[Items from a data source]

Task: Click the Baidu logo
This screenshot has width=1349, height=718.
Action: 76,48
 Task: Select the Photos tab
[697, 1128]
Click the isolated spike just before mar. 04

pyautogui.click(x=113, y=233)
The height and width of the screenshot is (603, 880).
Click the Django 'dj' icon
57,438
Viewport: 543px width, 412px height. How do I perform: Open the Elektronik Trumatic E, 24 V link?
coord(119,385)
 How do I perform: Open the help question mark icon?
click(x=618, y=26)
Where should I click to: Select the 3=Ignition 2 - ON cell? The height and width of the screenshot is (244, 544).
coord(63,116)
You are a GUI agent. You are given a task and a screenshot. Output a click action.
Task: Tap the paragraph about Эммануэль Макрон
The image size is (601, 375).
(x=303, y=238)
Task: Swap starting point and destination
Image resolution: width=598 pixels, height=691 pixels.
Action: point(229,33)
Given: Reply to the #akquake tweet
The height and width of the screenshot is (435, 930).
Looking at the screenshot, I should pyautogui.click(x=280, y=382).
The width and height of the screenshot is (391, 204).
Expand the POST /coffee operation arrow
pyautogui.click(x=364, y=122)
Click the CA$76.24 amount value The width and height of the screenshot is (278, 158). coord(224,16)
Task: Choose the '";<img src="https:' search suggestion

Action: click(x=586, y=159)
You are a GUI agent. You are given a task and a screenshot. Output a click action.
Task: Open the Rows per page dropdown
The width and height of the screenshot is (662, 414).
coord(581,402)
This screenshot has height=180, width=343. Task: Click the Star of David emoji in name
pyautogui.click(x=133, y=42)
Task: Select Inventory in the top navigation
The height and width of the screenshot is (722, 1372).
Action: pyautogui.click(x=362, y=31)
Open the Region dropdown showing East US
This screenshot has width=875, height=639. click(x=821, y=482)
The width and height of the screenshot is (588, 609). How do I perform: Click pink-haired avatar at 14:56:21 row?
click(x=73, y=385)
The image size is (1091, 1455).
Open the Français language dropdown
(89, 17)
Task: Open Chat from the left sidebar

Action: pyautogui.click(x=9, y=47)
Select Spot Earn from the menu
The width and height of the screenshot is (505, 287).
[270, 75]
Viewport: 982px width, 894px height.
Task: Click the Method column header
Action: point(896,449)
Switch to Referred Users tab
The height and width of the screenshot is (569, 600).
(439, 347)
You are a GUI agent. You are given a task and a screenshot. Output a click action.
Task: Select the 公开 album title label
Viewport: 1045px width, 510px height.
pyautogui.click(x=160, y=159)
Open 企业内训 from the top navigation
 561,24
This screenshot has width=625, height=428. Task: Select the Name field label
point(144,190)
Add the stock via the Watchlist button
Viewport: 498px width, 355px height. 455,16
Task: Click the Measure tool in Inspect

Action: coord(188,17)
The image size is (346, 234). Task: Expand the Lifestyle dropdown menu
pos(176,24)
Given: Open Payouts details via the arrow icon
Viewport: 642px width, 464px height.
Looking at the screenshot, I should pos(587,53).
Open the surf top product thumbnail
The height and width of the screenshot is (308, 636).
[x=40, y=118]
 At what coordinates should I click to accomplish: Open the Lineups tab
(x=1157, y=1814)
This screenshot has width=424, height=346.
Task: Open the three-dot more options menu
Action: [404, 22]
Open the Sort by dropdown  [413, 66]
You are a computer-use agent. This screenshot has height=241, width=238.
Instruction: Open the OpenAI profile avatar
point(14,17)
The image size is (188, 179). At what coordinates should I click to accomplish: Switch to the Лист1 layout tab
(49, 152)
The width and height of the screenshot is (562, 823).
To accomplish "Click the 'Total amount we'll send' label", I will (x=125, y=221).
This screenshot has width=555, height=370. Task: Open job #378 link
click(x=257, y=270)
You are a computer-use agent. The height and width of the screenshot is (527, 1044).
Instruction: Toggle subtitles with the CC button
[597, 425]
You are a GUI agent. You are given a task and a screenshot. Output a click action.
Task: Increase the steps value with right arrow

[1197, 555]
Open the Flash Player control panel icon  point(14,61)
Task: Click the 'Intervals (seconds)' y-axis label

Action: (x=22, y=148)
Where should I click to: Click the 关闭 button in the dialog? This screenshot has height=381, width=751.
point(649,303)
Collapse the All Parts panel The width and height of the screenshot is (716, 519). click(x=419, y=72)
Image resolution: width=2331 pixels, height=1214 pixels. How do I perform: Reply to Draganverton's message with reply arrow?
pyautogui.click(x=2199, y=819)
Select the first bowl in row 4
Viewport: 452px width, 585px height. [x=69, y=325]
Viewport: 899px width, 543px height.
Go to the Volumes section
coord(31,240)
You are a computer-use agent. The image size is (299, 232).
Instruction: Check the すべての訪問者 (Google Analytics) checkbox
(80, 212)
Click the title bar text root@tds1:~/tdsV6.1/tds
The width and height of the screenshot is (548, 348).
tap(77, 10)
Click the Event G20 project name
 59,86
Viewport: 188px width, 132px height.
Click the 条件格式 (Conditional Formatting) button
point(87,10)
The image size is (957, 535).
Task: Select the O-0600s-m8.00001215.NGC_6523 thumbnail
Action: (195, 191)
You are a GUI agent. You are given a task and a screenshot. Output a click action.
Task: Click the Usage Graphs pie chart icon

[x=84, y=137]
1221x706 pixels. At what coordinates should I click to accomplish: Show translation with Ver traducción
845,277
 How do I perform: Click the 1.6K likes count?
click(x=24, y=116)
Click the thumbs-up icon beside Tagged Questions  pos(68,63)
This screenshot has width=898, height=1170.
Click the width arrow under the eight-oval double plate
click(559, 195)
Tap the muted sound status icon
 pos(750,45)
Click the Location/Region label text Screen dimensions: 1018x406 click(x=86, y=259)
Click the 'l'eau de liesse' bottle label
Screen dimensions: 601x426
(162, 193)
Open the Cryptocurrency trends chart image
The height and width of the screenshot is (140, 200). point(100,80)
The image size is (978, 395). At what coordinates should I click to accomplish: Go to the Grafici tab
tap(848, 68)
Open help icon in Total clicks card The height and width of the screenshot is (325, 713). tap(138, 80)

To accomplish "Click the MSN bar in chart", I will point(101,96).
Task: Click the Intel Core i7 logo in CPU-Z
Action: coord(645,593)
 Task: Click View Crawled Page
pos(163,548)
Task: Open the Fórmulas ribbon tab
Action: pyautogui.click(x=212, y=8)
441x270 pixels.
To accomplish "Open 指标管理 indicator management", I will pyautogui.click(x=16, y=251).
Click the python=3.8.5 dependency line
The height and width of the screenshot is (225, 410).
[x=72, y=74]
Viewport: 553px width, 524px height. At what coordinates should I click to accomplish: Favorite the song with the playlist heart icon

| Exercise description |
Copy out every line above where "Total" is present.

| Solved problem |
To accomplish "Click the 'Total amount we'll send' label", I will (x=125, y=221).
Open help icon in Total clicks card The height and width of the screenshot is (325, 713). tap(138, 80)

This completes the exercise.